Text excerpt »

Nick and Uri: thank you for your replies,

I'm not really into parallel processing and forgive me if I talk
nonsense :). From your stories I sketch the following possible
scenarios:

1. We use a sort of batch system. For instance, a Linux bash script with
10 recon-all commands or with 10 FSL feat commands. The system assigns
each individual command to the node with the least load and the output
data are automatically stored on a central (fi RAID) server. I guess
this is the way the UCLA FSL/MAC grid works, since I can see no need to
alter the software itself, if the applications are suitable to work from
and write to an external computer. I'll contact the group exactly how
they work. I guess we need very fast connections between the individual
servers and the storage host to do this.... I don't know PBS, but I
think this is exactly how the Sun grid engine works also, so maybe they
are comparable. Batches are submitted to the host and are processed one
at a time. In fact this is how I work myself right now sometimes when
I'm in a hurry. I copy all my FSL source data to different computers and
let each computer run a subset of the feat batch. By hand I group the
data afterwards and I perform only the group averaging on a single
computer.

2. We allow for more sophisticated parallelizing. You give the example
of assigning the reconstruction of left and right hemispheres
separately. This is the most elegant solution but implies rewriting the
code.

I think the second scenario would eventually be the most elegant but the
first scenario would be less difficult to implement. In fact, I guess
most applications (like FSL, freesurfer, SPM) work with batches, so if
we have software that manages these batches we already have won a lot
(and it saves a lot of manual work.... ;(

What do you think?

Thank you,

Andries van der Leij

PS: here's a presentation with screenshots of the sun grid: it looks
fairly straightforward.

http://www.sun.com/products-n-solutions/edu/whitepapers/pdf/bioinformati
cs_supercomputer.pdf

PS2: Nick, are you Dutch?



-----Original Message-----
From: [EMAIL PROTECTED] [mailto:[EMAIL PROTECTED] On Behalf Of U.

Record set »
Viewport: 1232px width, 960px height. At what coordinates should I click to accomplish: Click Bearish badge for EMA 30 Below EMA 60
...
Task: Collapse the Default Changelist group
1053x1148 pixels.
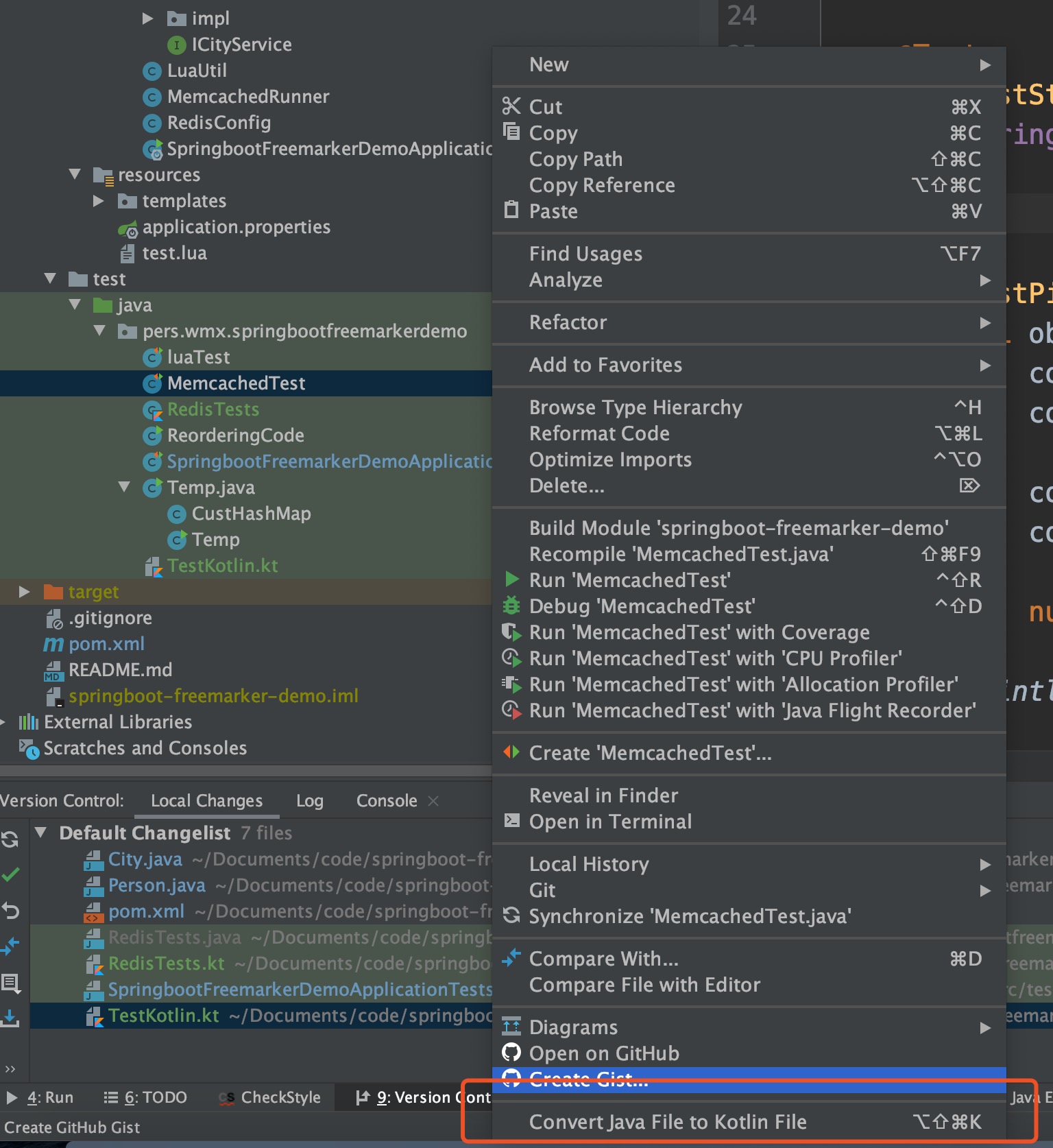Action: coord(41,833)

Goal »
In the message about parallel processing, which applications appear in parentheses as examples of software that works with batches? List every one.

Complete response »
FSL, freesurfer, SPM